Biathlon skier Björn Ferry has won Sweden its second gold inside two days at the Winter Olympics in Vancouver where organisers have once again come under fire for a series of blunders including a timing error in the women's biathlon pursuit which may have cost Sweden's Anna Carin Olofsson-Zidek a medal.

Ferry soon made up ground on his rivals. He missed only one shot in his final bout of four rounds of shooting and hit the front on the last lap to win in a time of of 33 minutes, 38.4 seconds - 16.5 seconds faster than silver medalist Christoph Sumann of Austria. As he crossed the finishing line he kicked up his right ski in celebration of the biggest win of his career.
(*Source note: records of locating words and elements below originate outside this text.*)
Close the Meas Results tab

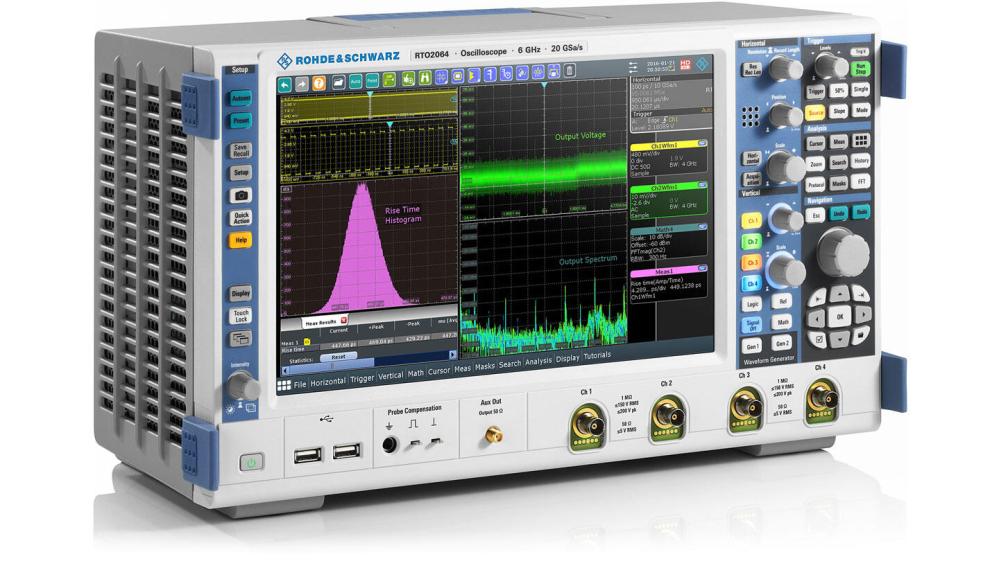(343, 321)
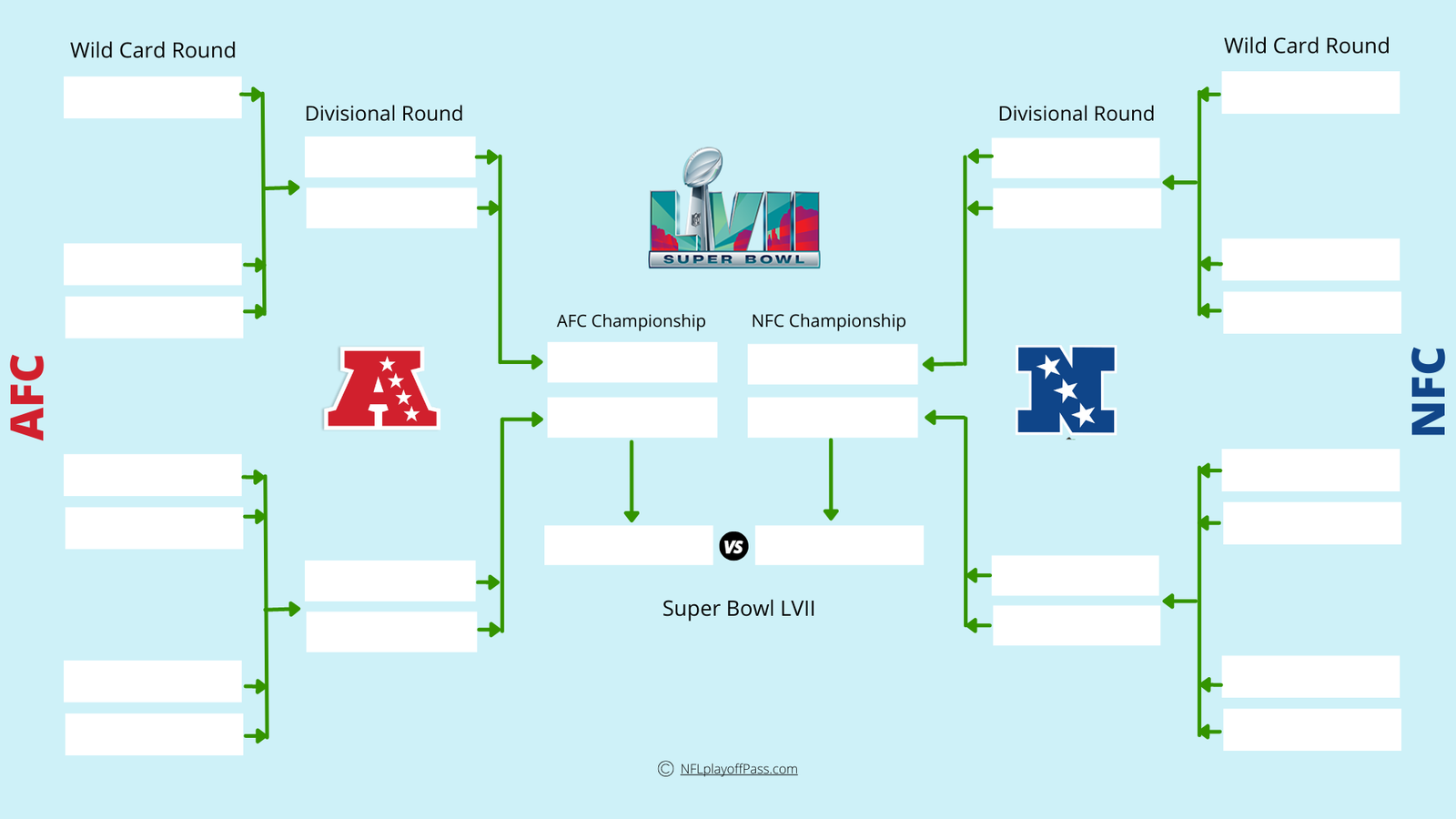
Task: Click the green arrow below the AFC Championship boxes
Action: pos(632,481)
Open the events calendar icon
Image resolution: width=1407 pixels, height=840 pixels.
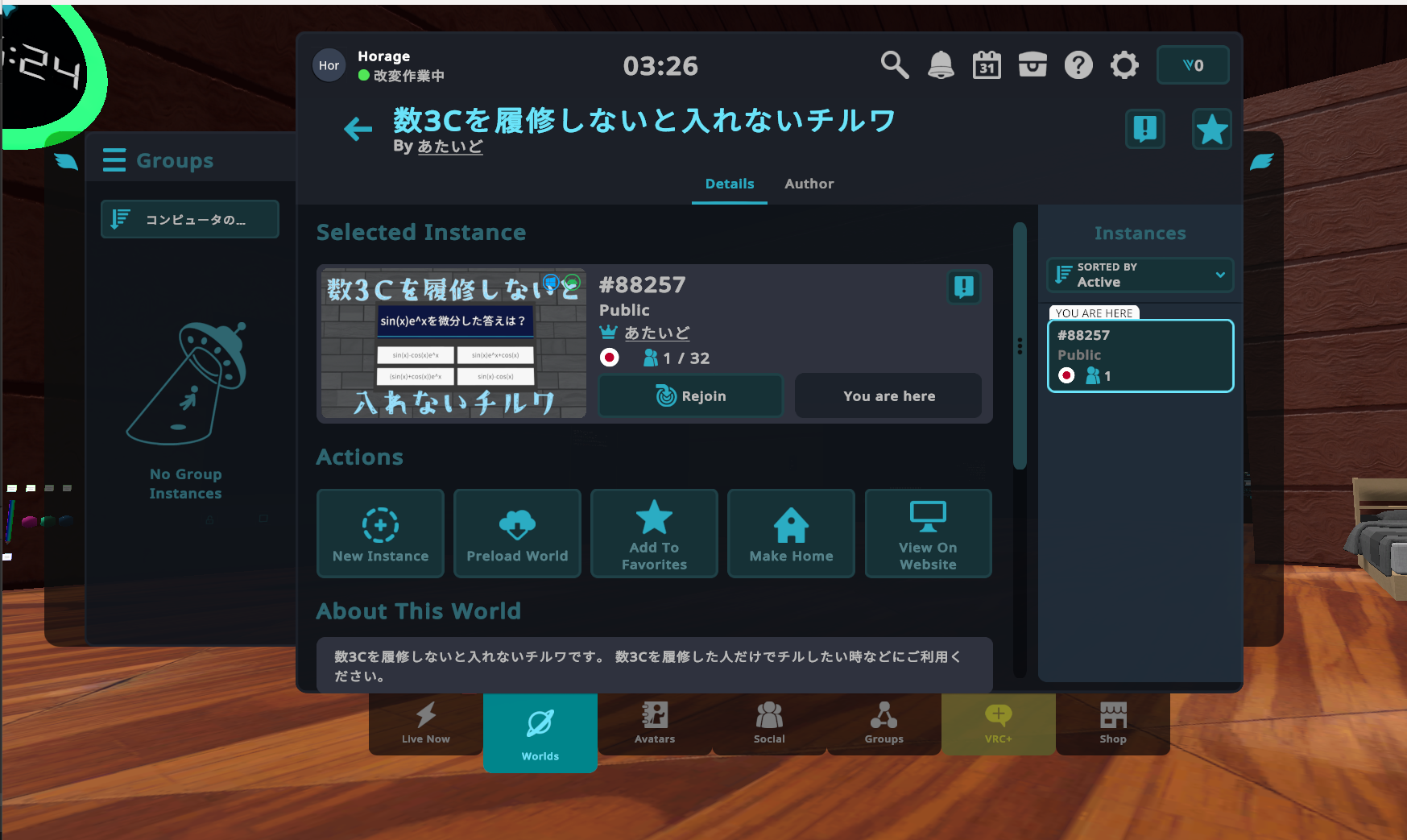(x=986, y=65)
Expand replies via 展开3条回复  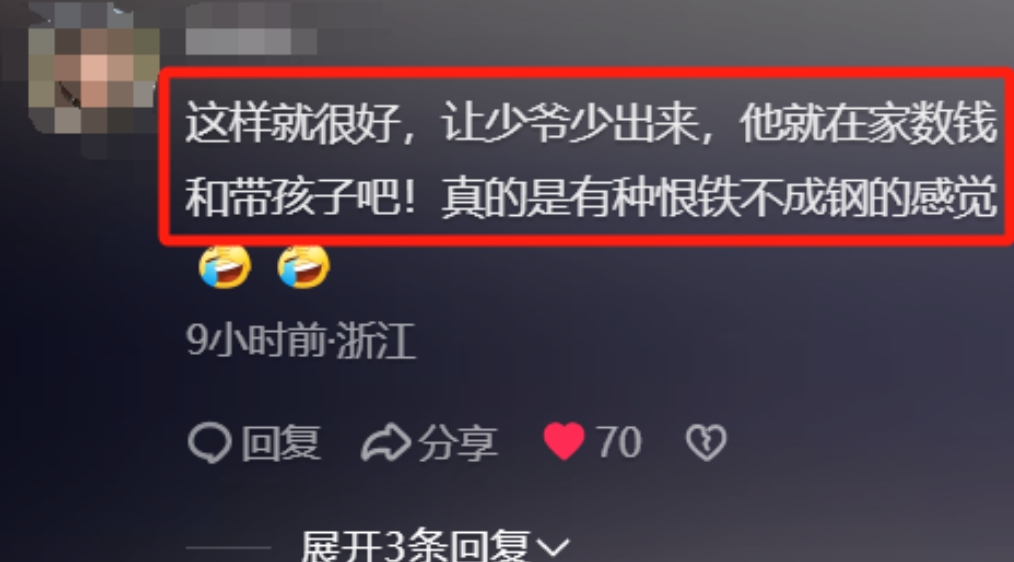[x=415, y=546]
Ferry's previous best Olympic finish was fourth place in the 4x7.5km at the 2006 Turin Games.

"I'm 31, and I've waited for this my whole life..... Biathlon, it's so strange, I don't know how I did it. Everything is possible. You have to have a bit of luck and it has to be your day." Ferry said.

"I believe in anything but the gold medal in a men's biathlon event surpasses my dreams," Sweden's German coach Wolfgang Pichler told Reuters.

Pichler though was furious over the foul-ups in the start times for both the mens and womens events which saw Sweden's medal hope Anna Carin Olofsson-Zidek sent out 14 seconds late. After the Swedes complained she was given the time back and placed fourth.

"It was a totally different race for her after that and that is why we complained," Pilcher told reporters.

An official for the International Biathlon Union the IBU said it took full responsibility for the fiasco which Norbert Baier said was down to the fact that the volunteers felt too nervous to handle the starts so experienced IBU officials were called in at the last minute to give the starts.

Elsewhere at the Games, Sweden's mens young curling team underlined their credentials by beating Britain's World champions 6-4.